La dette colossale et le déficit budgétaire du Japon ne sont «pas tenables sur le moyen et le long terme», a prévenu mercredi le directeur général adjoint du Fonds monétaire international (FMI), Naoyuki Shinohara.

Endetté à hauteur de quelque 200% de son produit intérieur brut, le Japon a vu l’agence de notation financière Standard & Poor’s abaisser, fin janvier, sa note à long terme à AA –, la quatrième meilleure possible sur un total de 22, à cause de sa dette colossale.

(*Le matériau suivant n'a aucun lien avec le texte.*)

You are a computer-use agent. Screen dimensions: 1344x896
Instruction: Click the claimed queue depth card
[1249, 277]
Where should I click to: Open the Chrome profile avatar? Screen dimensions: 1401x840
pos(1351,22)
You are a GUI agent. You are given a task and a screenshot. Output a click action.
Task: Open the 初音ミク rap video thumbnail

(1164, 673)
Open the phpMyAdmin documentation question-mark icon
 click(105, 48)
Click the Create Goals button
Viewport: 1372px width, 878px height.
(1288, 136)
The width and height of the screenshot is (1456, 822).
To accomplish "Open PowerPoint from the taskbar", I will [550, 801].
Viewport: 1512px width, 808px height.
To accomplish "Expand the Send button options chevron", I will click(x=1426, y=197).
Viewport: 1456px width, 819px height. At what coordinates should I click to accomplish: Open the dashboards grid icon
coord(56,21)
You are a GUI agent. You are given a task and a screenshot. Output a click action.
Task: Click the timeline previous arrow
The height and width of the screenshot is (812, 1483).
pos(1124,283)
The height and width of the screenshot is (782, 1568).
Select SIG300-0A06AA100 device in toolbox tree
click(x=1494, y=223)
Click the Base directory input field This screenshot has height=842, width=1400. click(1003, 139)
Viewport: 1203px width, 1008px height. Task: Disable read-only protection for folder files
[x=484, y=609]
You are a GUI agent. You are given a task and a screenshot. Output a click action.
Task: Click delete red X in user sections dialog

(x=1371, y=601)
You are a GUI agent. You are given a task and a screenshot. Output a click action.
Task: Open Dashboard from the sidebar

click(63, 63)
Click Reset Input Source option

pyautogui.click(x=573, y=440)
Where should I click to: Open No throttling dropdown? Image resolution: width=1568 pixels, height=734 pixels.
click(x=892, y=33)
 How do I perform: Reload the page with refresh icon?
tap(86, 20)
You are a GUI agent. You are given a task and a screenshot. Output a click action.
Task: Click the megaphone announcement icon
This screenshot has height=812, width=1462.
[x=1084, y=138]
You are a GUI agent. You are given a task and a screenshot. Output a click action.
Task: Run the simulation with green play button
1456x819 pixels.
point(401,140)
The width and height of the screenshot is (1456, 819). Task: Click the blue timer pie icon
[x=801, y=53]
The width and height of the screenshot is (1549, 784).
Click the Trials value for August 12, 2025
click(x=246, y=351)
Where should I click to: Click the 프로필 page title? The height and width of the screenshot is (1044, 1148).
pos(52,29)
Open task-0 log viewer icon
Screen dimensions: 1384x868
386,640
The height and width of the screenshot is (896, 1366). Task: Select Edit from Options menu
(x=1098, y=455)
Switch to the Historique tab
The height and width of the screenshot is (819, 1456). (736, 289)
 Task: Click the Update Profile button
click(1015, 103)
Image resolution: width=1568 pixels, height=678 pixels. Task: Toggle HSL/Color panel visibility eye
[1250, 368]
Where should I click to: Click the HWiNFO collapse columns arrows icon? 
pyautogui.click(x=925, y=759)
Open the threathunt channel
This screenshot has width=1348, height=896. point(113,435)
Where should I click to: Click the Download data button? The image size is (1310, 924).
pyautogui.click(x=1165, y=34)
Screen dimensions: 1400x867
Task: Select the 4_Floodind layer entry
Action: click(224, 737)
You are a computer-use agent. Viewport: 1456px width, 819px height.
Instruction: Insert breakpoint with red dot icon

«La dette exceptionnelle et les déficits budgétaires du Japon ne sont pas tenables sur le moyen et le long terme», a prévenu M. Shinohara lors d’une conférence de presse à Tokyo. «Si la situation budgétaire actuelle est maintenue en l’état, cela conduira à des problèmes», a-t-il estimé, alors que la moitié du budget de l’Etat nippon est financée par la vente de nouveaux bons du trésor. Réforme fiscale

Lui-même ancien vice-ministre des Finances du Japon, M. Shinohara a jugé important que les dirigeants du pays parviennent «à un consensus national au plus tôt et à un accord sur la manière de consolider le budget».

Réforme fiscale promise

Le premier ministre de centre gauche, Naoto Kan, a promis une réforme fiscale d’ampleur. Celle-ci pourrait comprendre une hausse de la taxe sur la consommation, aujourd’hui fixée à 5%, afin de garantir le financement des retraites et l’équilibre des finances publiques. Mais ses marges de manœuvre sont limitées depuis que son parti a perdu le Sénat, où l’opposition conservatrice est majoritaire.

Le responsable du FMI a toutefois ajouté qu’il ne pensait pas que «des problèmes majeurs» allaient intervenir «immédiatement», évoquant le taux important d’obligations d’Etat détenues par les Japonais eux-mêmes.

La situation de l’archipel n’est pas directement comparable à celle des pays européens en difficulté financière comme la Grèce, le Portugal ou l’Irlande, car quelque 95% des bons du Trésor nippons sont détenus par des investisseurs japonais. Ce qui réduit a priori les risques.